Poisonous Spiders as Reluctant Hunters
The brown recluse spider prefers scavenging dead food to hunting live prey.
By Emily Sohn
New research suggests that brown recluses avoid living prey if they have the chance to scavenge for food that is already dead. This may be the first example showing a spider to prefer dead food to live prey.
Brown recluse spiders are infamous for their nasty bites, which can fester into painful, ugly sores. The spiders are about the size of a quarter. They live mostly in the southern and central parts of the United States.
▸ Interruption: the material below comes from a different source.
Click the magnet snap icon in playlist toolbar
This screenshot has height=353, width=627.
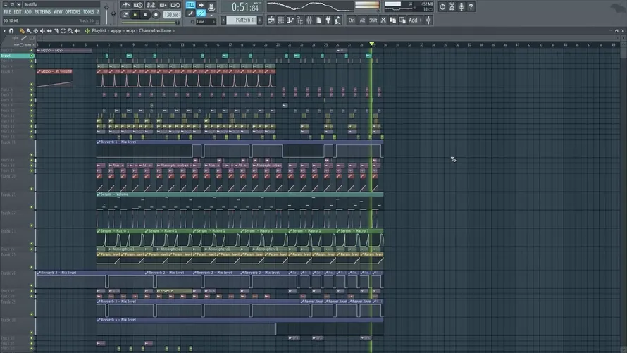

Houses may have lots of brown recluse spiders. Spider expert Jamel Sandidge of the University of Kansas in Lawrence has caught as many as 1,400 brown recluses in a single house in just a 2-month period.
A little while ago, Sandidge heard that some exterminators tell people to kill all of the insects in their houses to starve and get rid of brown recluses. But Sandidge wasn’t sure that was good advice. He had seen the spiders feeding on insects that had been dead for weeks.
To test spider preferences, Sandidge brought 147 adult brown recluses to his lab. He put each one in an enclosure with a live insect and a dead one of the same species. He gave the spiders 5 minutes to pick a meal. More than 80 percent of the time, brown recluses chose the dead prey.
In other experiments, Sandidge saw spiders eat 1-month-old cockroach carcasses and crickets that had been dead for 2 weeks. He even saw brown recluses actually run away from live crickets.
Brown recluses are tough in other ways. Sandidge once gave a spider a cockroach that had been killed 10 months earlier by a common pesticide. The spider ate the cockroach but didn’t get sick itself.
If you feel sick at the thought of eating a rotting cockroach or a yellow mealworm larva, just think: If a brown recluse spider is eating dead bugs, at least it’s not hunting you!